Ramky Estates Executes ₹2,000 Crore Stressed Asset Takeover to Revive Stalled Skylark Projects in Bengaluru

Bengaluru, April 30, 2026: In one of the largest stressed residential revivals in India’s real estate history, Ramky Estates & Farms Ltd. (REFL) has announced the strategic takeover of 4.3 million square feet of stalled projects from Skylark Builders. The intervention, valued at an estimated revenue potential of ₹2,000 crore, aims to safeguard the interests of over 1,800 homebuyers who have faced prolonged delivery delays.
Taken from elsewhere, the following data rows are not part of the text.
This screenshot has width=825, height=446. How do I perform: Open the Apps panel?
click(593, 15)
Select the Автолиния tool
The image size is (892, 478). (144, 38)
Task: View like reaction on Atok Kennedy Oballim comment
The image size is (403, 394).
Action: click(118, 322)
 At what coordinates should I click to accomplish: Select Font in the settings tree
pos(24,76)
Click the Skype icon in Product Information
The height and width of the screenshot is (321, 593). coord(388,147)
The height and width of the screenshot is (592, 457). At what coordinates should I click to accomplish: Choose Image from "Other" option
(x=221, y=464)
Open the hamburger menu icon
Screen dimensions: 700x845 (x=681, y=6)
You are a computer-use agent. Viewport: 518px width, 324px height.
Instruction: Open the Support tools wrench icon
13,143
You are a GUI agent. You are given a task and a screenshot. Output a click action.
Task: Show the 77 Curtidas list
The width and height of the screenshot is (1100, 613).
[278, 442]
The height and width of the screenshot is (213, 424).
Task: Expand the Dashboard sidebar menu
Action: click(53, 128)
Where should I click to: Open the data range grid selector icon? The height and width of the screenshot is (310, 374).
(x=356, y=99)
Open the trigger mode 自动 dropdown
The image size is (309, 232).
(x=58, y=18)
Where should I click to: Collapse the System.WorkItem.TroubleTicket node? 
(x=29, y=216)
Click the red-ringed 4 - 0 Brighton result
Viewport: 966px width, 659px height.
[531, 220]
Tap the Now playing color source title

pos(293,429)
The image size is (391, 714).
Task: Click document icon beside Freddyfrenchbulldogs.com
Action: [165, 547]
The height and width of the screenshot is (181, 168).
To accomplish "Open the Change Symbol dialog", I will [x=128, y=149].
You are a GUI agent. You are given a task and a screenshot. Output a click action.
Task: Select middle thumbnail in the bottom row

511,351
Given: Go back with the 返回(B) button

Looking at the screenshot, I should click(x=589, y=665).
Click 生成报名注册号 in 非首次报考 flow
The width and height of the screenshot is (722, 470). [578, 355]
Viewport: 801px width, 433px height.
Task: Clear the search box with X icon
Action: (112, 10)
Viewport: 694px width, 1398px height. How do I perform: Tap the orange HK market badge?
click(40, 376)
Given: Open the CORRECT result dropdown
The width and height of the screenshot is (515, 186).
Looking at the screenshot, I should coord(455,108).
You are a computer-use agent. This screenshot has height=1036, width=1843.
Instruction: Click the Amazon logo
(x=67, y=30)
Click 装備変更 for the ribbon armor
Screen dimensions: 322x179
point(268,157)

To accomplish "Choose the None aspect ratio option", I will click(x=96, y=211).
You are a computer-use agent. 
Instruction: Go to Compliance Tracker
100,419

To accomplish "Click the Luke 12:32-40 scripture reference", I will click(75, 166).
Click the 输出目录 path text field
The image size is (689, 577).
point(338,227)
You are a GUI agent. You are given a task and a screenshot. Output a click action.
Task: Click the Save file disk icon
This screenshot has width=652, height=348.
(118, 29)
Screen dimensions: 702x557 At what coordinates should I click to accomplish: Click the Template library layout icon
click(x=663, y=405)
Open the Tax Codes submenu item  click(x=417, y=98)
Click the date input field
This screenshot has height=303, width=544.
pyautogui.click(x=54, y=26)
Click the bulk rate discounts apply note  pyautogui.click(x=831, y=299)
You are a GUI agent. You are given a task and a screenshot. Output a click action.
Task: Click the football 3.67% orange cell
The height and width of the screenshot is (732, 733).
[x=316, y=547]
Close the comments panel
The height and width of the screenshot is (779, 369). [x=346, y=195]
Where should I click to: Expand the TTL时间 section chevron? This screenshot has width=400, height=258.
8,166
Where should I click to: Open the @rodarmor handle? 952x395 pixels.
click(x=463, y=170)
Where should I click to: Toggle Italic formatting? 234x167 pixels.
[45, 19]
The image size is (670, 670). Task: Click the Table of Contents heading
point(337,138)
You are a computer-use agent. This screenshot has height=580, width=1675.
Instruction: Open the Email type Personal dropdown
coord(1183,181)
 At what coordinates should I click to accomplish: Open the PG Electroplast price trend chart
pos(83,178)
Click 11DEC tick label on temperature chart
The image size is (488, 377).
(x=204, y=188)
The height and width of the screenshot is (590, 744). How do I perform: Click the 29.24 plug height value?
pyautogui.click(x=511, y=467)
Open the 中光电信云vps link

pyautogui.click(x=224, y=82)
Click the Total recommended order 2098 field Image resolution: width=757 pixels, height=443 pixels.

To ensure the momentum of the revival, approximately ₹600 crore in funding has been secured from the SWAMIH Fund, a Government of India-backed platform managed by SBICAP Ventures Ltd., the company said in a press release.
The legacy developments have been rebranded as Ramky Lumina, located in Electronic City, and Ramky Fortuna in Whitefield. Together, these sites will deliver a total of 1,881 residential units, with 729 units at Lumina and 1,152 units at Fortuna. The transition began with the takeover of Lumina in June 2025, followed by Fortuna in March 2026. Construction is currently well underway, with Lumina standing at 60% completion and Fortuna at 75%. The company has set an estimated completion window for Lumina between Q3 and Q4 of FY27, while Fortuna is being advanced under a structured execution timeline.
To manage the complexities of such a large-scale rescue operation, Ramky Estates has implemented a rigorous governance framework. This includes detailed engineering audits, legal due diligence, and the revalidation of all necessary approvals. The financial structure of the project is being managed through escrow-backed funding models to ensure accountability and transparency. The company is working in close coordination with lenders and regulatory bodies to maintain continuity across both developments while providing milestone-linked updates to the affected homeowners.

This strategic move underscores an increasing trend of institutional developers stepping in to resolve stressed assets within the Indian real estate sector. By committing to a cost-to-complete of approximately ₹1,500 crore, Ramky Estates is positioning itself as a specialist in execution-led governance, focusing on restoring market confidence and fulfilling the promises made to legacy customers.
Commenting on the development, Sharan Alla Reddy, Executive Director, REFL, said: “This is not just a takeover; it is a responsibility towards over 1,800 families who have placed their trust in these projects. Our focus is to bring stability, transparency, and execution certainty through disciplined processes and a long-term commitment to delivery.”